Just over two years old, sturdy on his feet, curious about absolutely everything — my grandson has officially crossed the threshold into the age of magic. The age where a garden full of hidden chocolate eggs is basically the greatest thing that has ever happened in all of human history. I’ve been quietly looking forward to this for weeks.
But before we do the eggs, we need to talk about where they come from. And I’m sorry, but it’s not a bunny.
In Belgium -and across much of Catholic Europe- we grew up with a completely different story. One I think is far more beautiful, and honestly, a little more mysterious. On the Thursday before Easter, all the church bells go silent. They stop ringing, and according to the story, they fly away. All the way to Rome, to visit the Pope and get his blessing. Then, on Easter Sunday morning, they come back. Flying home over the fields and the rooftops and the gardens, dropping chocolate eggs for the children below. I mean. Come on. That’s a gorgeous story!
As kids, we drew them. Church bells with little wings, soaring across crayon skies, eggs tumbling out below them.

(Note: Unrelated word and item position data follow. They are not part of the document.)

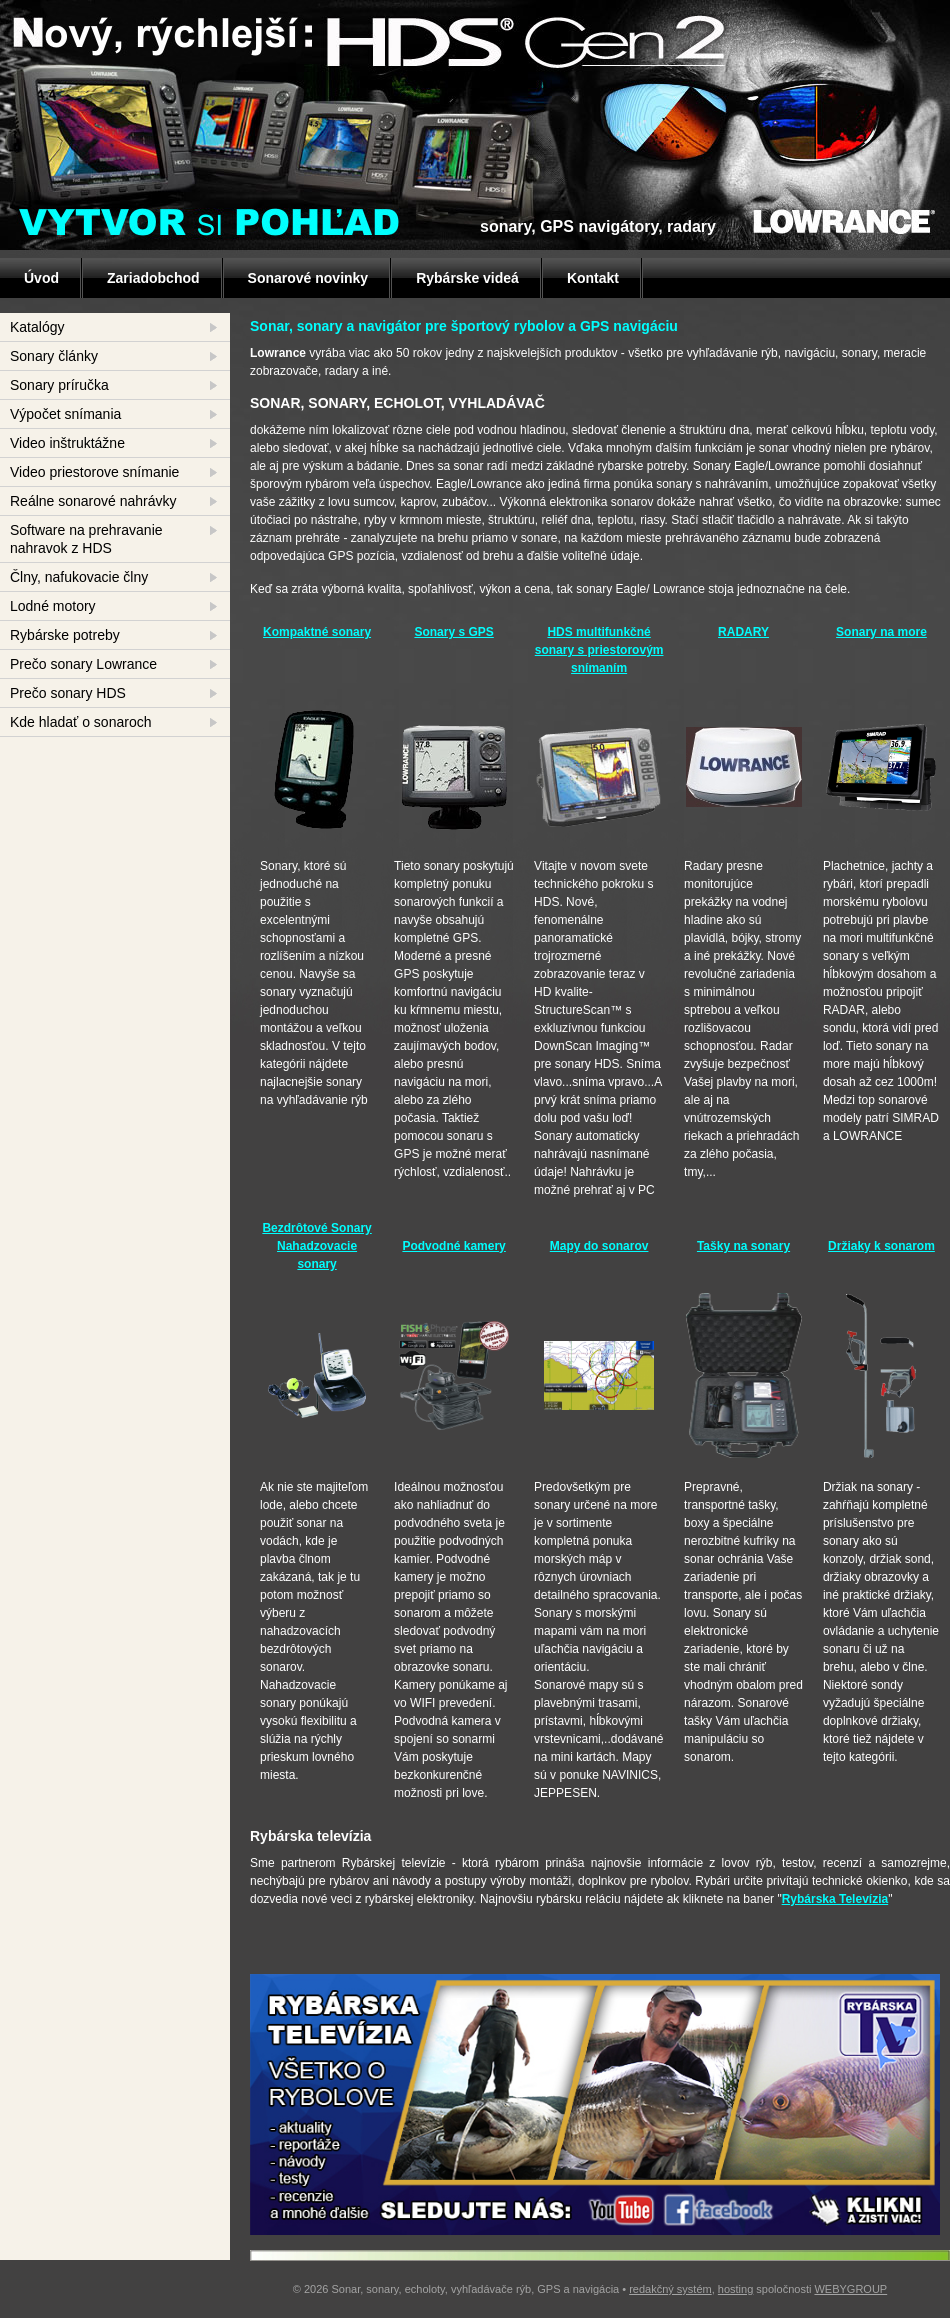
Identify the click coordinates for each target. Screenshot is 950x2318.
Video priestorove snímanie (94, 472)
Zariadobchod (153, 278)
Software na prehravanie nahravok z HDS (86, 539)
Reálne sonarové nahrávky (93, 501)
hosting (735, 2289)
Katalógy (37, 327)
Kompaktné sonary (317, 632)
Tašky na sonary (743, 1246)
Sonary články (54, 356)
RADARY (743, 632)
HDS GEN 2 (370, 35)
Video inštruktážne (67, 443)
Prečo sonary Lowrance (83, 664)
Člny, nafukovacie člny (79, 577)
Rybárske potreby (65, 635)
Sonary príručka (59, 385)
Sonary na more (881, 632)
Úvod (41, 278)
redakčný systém (670, 2289)
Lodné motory (53, 606)
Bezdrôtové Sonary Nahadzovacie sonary (316, 1246)
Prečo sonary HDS (68, 693)
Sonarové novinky (308, 278)
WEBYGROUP (850, 2289)
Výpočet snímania (65, 414)
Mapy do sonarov (599, 1246)
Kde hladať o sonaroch (80, 722)
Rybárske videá (467, 278)
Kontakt (593, 278)
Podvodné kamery (453, 1246)
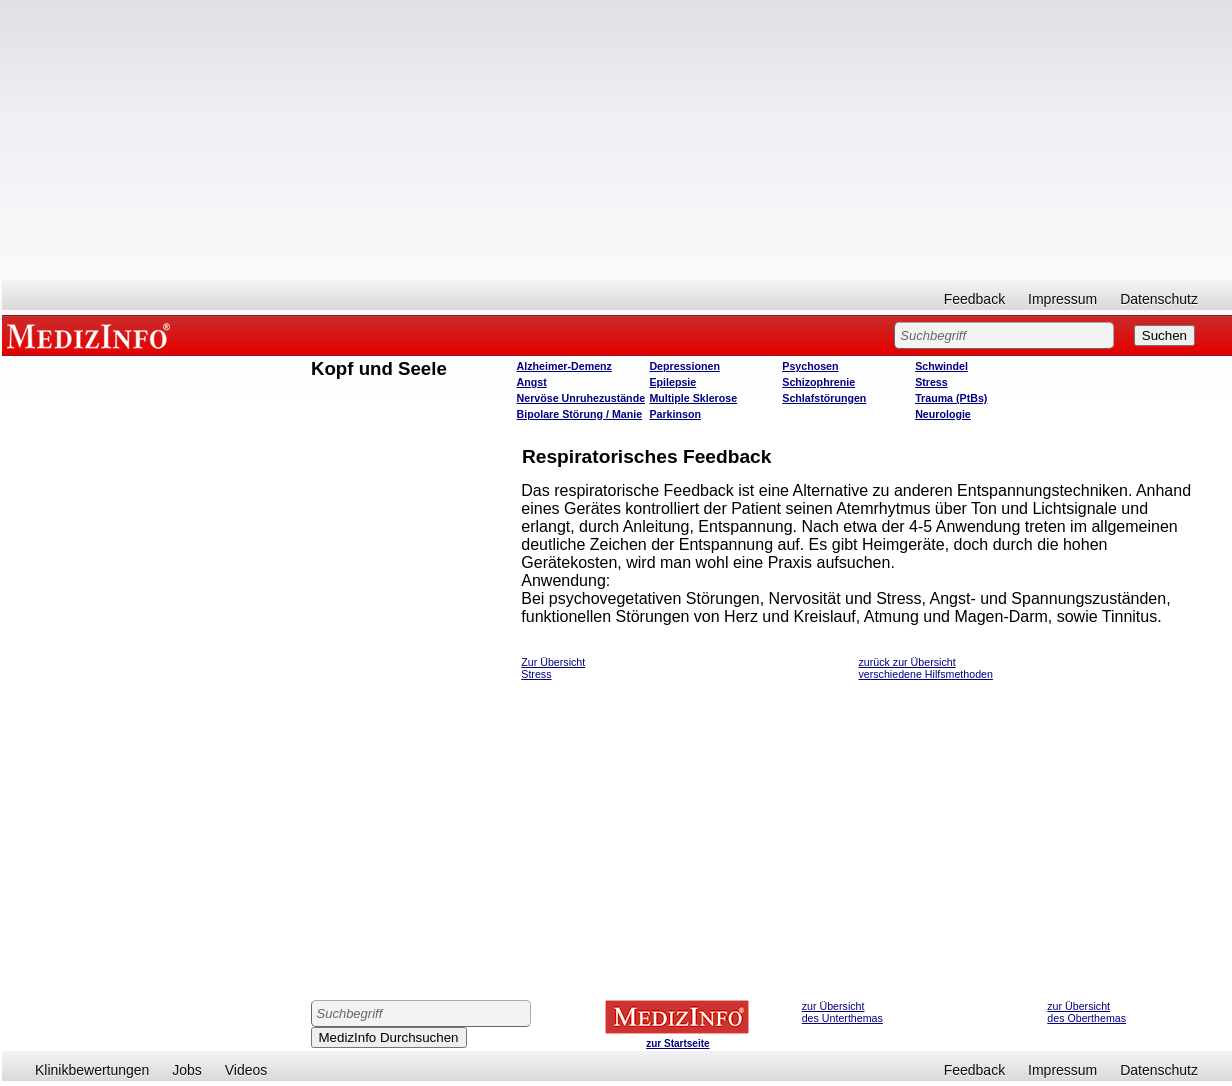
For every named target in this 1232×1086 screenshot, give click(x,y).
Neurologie (943, 414)
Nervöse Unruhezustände (581, 398)
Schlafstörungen (824, 398)
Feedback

Every classroom looked the same in the week before Easter : a gallery of flying bells in every color imaginable. It was just what you did. Back then, you also felt the silence when they left, because bells were everywhere, marking the hours, part of the daily soundtrack of life. Their absence was almost physical. But today? Bells don’t ring the way they used to. Most kids barely notice them at all. So the story has to be kept alive deliberately. Passed on by people who still think it matters. I think it matters.

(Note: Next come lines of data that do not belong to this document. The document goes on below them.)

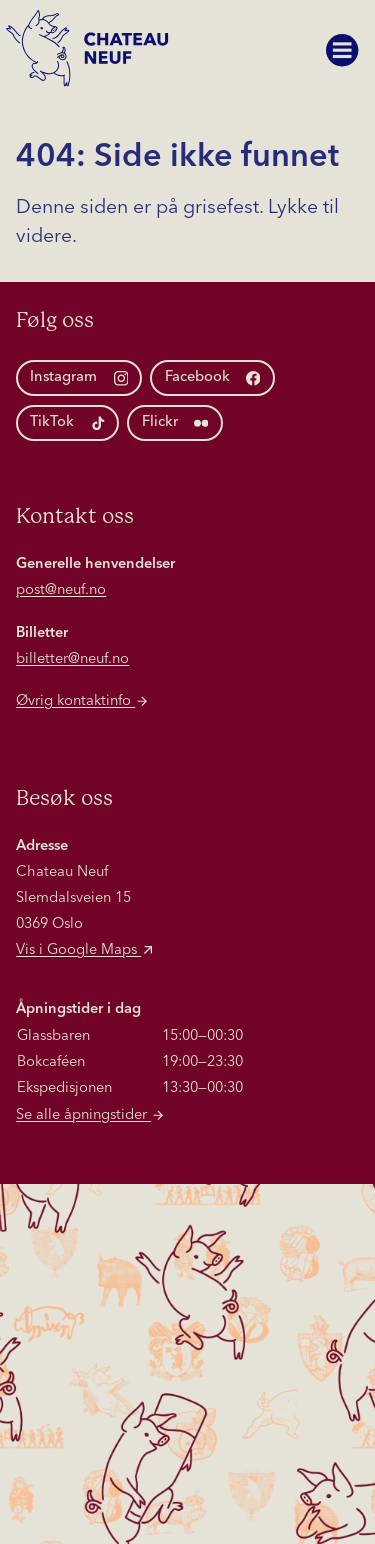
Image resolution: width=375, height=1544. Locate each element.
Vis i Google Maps (86, 950)
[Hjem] (92, 56)
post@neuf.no (61, 590)
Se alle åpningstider (91, 1115)
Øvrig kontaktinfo (83, 701)
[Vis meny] (342, 50)
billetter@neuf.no (72, 659)
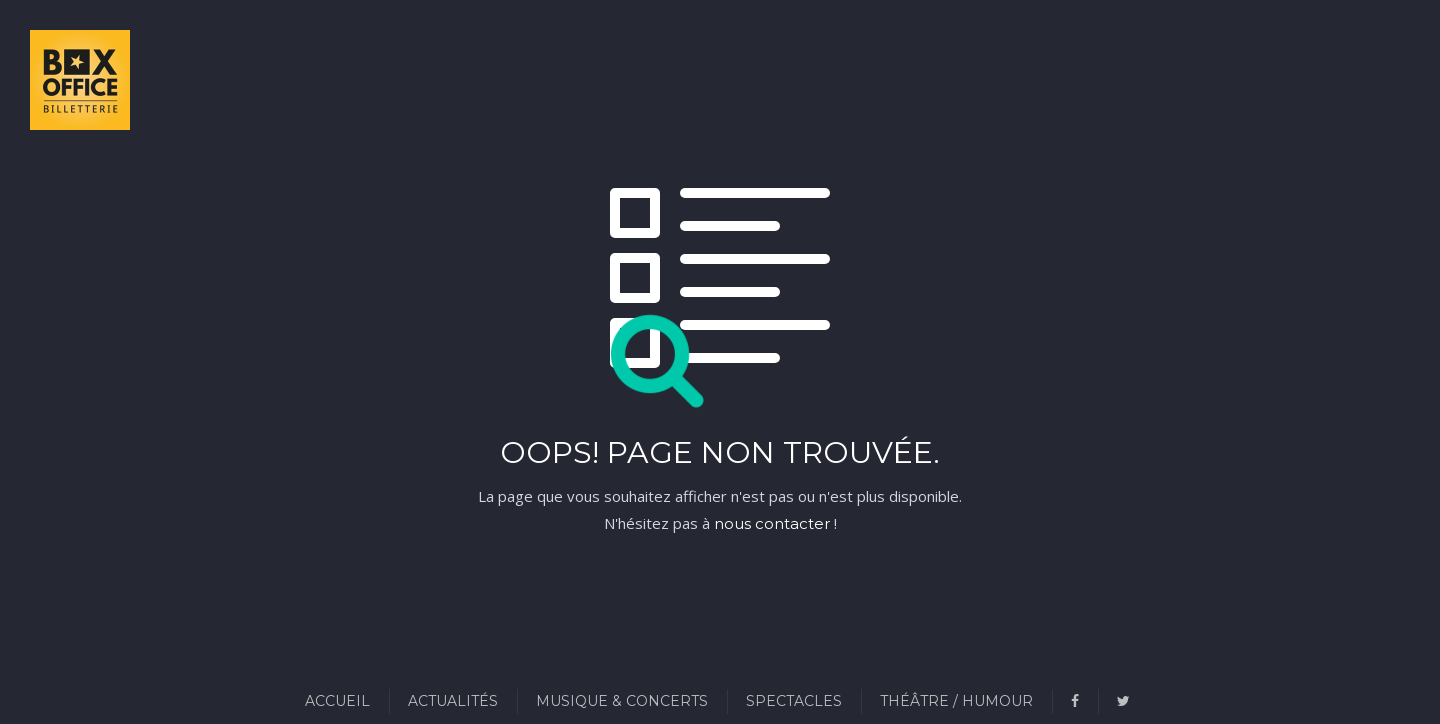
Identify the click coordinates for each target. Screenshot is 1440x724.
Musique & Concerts (622, 701)
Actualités (453, 701)
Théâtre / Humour (956, 701)
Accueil (337, 701)
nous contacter (772, 523)
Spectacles (794, 701)
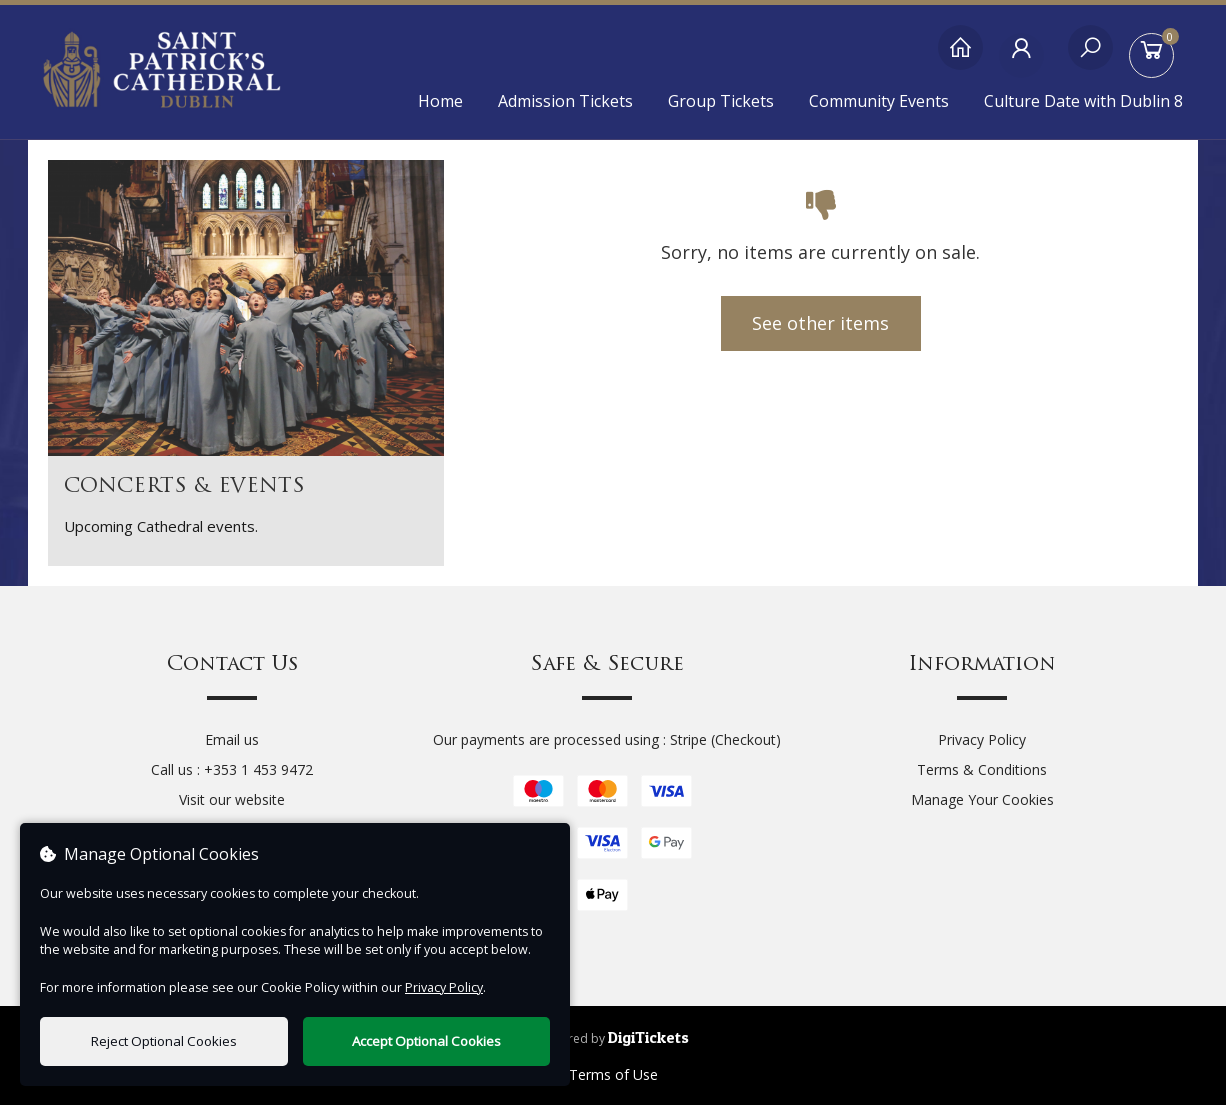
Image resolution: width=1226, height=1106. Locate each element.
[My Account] (1025, 57)
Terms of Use (613, 1075)
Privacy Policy (982, 740)
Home (440, 101)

I should mention : I’m not religious. Not even a little bit. But culture is a different thing entirely. These stories are part of who we are, shaped by centuries of tradition whether we signed up for it or not. You don’t have to believe in something to want to keep it alive. And this story? This one has wings. Literally
Easter is tomorrow, and I am already keeping a very close eye on the weather forecast. Because in Belgium, Easter Sunday morning means one thing with near-total certainty: rain. Grey skies, wet grass, that particular April drizzle that feels both completely predictable and somehow still surprising every single year. So you wait. You hide the eggs as late as humanly possible, watching the sky, buying yourself every extra minute you can before the chocolate starts melting into the lawn. And then — modern problems, modern solutions : you take photos on your phone of every single hiding spot. Because nothing kills the magic of Easter quite like discovering a forgotten foil-wrapped egg three weeks later, somewhere behind a flower pot, in a state nobody wants to think about.

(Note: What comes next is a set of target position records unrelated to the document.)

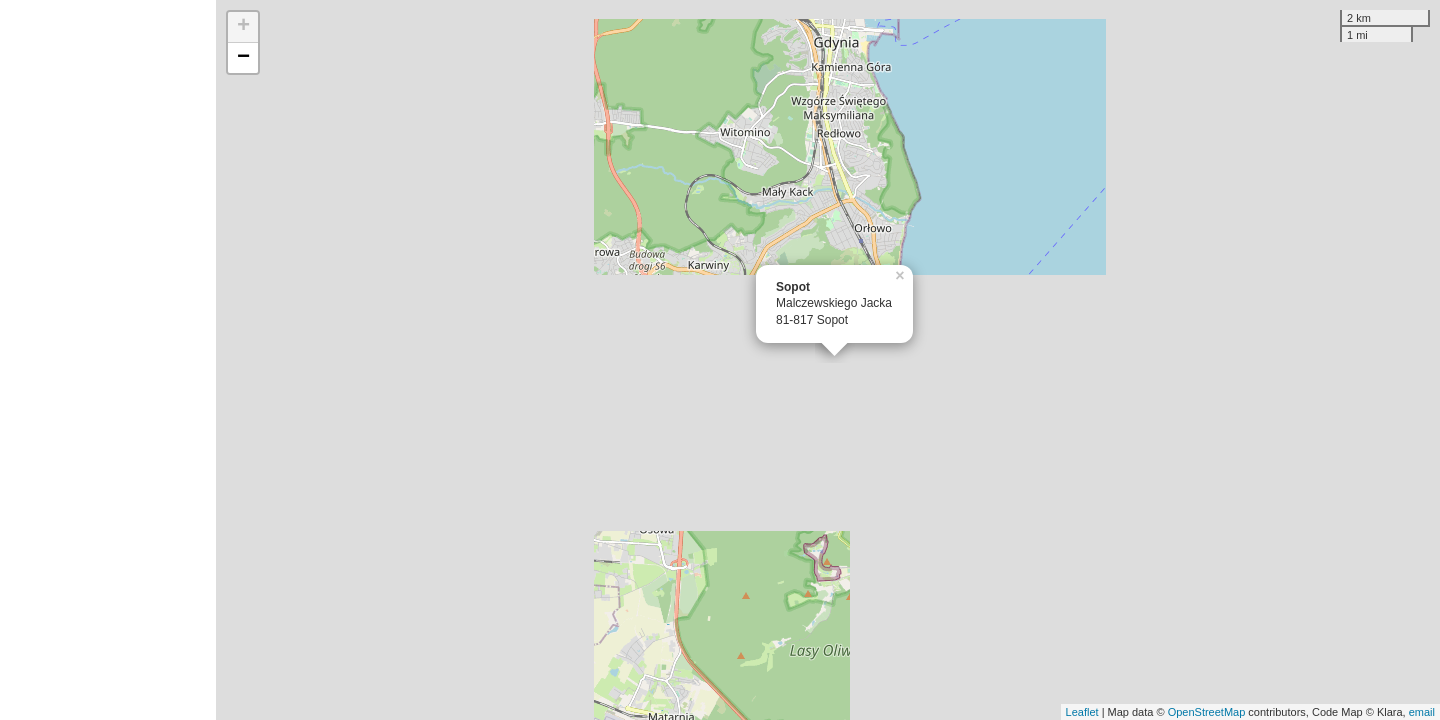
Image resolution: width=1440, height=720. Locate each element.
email (1422, 712)
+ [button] (243, 27)
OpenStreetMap (1207, 712)
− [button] (243, 58)
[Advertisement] (108, 360)
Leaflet (1082, 712)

I can’t wait. Tomorrow morning, slightly damp and one eye on the clouds, I’ll be out there tucking chocolates behind the lavender, under the bench, along the flower bed, phone in hand, photographing every spot like a tiny crime scene. A trail of small shiny treasures waiting for small curious hands.
And then I’ll watch his face when he steps outside. That pause. That tiny intake of breath. That look of pure oh. He’ll find egg after egg, occasionally stopping to try and unwrap one immediately (fair), occasionally looking up at the sky for no reason at all, as if some part of him already knows.
Maybe the bells are still up there somewhere, heading home. I like to think so.